→ 所给文本:
在选定区域内, 随机投放多个颗粒, 计算颗粒初始属性值。文中基于拉格朗日方法计算颗粒的运动轨迹, 在计算的过程中, 用于速度采样的流场数据随时间变化, 时间跨度根据所选数据集确定。本文中用于速度采样的流场数据变化的时间跨度为一个月。

颗粒所对应的速度坐标(px, py)的计算公式为:

$({{p}_{x}},{{p}_{y}})=[\frac{({{S}_{y}}-la{{t}_{1}})}{la{{t}_{2}}-la{{t}_{1}}}\times {{n}_{\text{line}}},\frac{({{S}_{x}}-lo{{n}_{1}})}{lo{{n}_{2}}-lo{{n}_{1}}}\times {{n}_{\text{column}}}]$

式中: Sx为颗粒位置的经度; Sy为颗粒位置的纬度; (nline, ncolumn)为洋流速度场原始数据的行列数; (lon1~lon2), (lat1~lat2)为流场速度原始数据可表示的经纬度范围。

本文中坐标(px, py)所对应的速度U(x,t)的计算采用双线性插值方法。颗粒的年龄属性值随着帧数的增加而增大。海洋塑料颗粒随着洋流运动到陆地近海区域时, 若比较靠近海岸, 我们假定近岸颗粒会停滞在沿岸海域, 直到生命值达到最大值, 然后被初始化。

→ 作答要求 A:
根据所给文本回答以下问题：
(i) 本文中用于速度采样的流场数据变化的时间跨度是多长？
(ii) 坐标(px, py)所对应的速度U(x,t)采用什么方法计算？
(iii) 公式中的Sx表示什么？

→ 本题数据:
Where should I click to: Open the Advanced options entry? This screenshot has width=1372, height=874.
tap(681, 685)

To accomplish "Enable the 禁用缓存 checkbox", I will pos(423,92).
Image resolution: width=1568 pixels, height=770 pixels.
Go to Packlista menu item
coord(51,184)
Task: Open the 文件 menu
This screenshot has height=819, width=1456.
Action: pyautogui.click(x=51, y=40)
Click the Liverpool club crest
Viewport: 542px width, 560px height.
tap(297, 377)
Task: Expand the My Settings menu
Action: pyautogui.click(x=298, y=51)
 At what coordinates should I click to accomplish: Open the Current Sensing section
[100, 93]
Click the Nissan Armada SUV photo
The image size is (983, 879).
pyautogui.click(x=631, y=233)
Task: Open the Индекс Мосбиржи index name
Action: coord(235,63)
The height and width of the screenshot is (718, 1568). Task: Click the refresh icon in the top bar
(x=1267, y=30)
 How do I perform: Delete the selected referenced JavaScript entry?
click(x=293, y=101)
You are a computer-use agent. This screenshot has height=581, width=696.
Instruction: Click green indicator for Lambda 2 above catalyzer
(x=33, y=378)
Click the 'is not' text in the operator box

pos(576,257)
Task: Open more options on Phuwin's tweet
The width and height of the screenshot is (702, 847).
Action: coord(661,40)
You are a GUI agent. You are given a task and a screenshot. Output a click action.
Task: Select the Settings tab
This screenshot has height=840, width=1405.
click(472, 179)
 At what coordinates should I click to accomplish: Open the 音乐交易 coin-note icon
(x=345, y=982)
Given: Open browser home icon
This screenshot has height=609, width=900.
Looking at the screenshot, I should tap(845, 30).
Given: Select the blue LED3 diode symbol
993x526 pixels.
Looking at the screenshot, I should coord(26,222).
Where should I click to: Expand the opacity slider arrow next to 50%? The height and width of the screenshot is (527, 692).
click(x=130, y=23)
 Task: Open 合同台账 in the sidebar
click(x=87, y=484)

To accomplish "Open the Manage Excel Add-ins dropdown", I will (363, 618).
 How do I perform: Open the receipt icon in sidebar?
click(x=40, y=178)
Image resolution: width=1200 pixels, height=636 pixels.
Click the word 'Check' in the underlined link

→ 作答要求 B:
把条目中从含有“At what coordinates should I click to accomplish: Open the 音乐交易”的那一行起、直到条目结尾的所有行重新写出，将其中的“sidebar”改为“navigation panel”，其余内容一律不变。只输出这些行。

→ 完整答案 A:
(i) 一个月。
(ii) 双线性插值方法。
(iii) 颗粒位置的经度。

→ 完整答案 B:
 At what coordinates should I click to accomplish: Open the 音乐交易 coin-note icon
(x=345, y=982)
Given: Open browser home icon
This screenshot has height=609, width=900.
Looking at the screenshot, I should tap(845, 30).
Given: Select the blue LED3 diode symbol
993x526 pixels.
Looking at the screenshot, I should coord(26,222).
Where should I click to: Expand the opacity slider arrow next to 50%? The height and width of the screenshot is (527, 692).
click(x=130, y=23)
 Task: Open 合同台账 in the navigation panel
click(x=87, y=484)

To accomplish "Open the Manage Excel Add-ins dropdown", I will (363, 618).
 How do I perform: Open the receipt icon in navigation panel?
click(x=40, y=178)
Image resolution: width=1200 pixels, height=636 pixels.
Click the word 'Check' in the underlined link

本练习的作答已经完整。